Mars, with its geological features, seasonal changes, and diurnal rhythms similar to Earth, is considered by scientists as the prime candidate for human interstellar migration. Over the past few decades, many significant discoveries have been made in Mars exploration.

However, most of these findings have focused on the planet's extreme cold, high-latitude, or polar regions, and there has been ongoing debate about whether vast oceans ever existed in the northern lowlands of Mars. This has made obtaining direct evidence of Mars' ancient oceans crucial, according to the media report.

China's first Mars rover, Zhurong, landed on the southern part of Utopia Planitia on May 15, 2021.

It was equipped with the Mars Subsurface Penetrating Radar, developed by the Aerospace Information Research Institute of the Chinese Academy of Sciences to detect underground structures and potential water ice.

The rover's route was located approximately 280 kilometers north of the previously proposed ancient ocean shoreline, with an altitude about 500 meters lower than that shoreline.

By analyzing the radar's low-frequency channel data, the research team identified 76 underground tilted reflectors within a 10 to 35-meter depth range along the rover's path.

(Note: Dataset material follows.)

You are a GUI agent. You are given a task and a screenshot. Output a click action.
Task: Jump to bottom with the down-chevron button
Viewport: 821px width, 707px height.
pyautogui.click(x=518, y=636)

These layered structures closely resemble radar images of coastal sediments on Earth, and their consistency and physical properties rule out other possible causes, such as windblown sand dunes, lava tubes, or river alluvium.

The large-scale presence of these sediments indicates that wave-driven coastal transport provided a stable influx of mud and sand into the shoreline, forming a progradational layer that could only have formed in a large, stable water body environment, rather than from localized, short-term melting phenomena.

This research not only provides key underground evidence for the existence of ancient oceans in the northern plains of Mars, but also reveals that Mars once experienced a long period of warm, wet climate.

This suggests that Mars maintained conditions suitable for the existence of liquid water for extended periods. Moreover, the dielectric properties of the coastal sediments discovered, which are consistent with those of fine sand and medium sand particles on Earth, further confirm the oceanic nature of these sediments.

This discovery extends the evidence of liquid water on Mars from its polar regions, where human activity is rare, to the mid- and low-latitude regions that are more suitable for human habitation. It confirms that Mars was once habitable.

If an ocean once existed in this region, large amounts of water could have been stored underground as ice due to climate changes, providing potential water resources for future Mars bases and greatly reducing the costs of building and maintaining those bases.

Furthermore, these ancient ocean sediments preserve a historical record of Mars' climate changes, and studying them can help us understand how Mars transitioned from a warm and wet climate to its current cold and dry state. This, in turn, can guide human efforts to terraform Mars and achieve long-term sustainable habitation on the planet.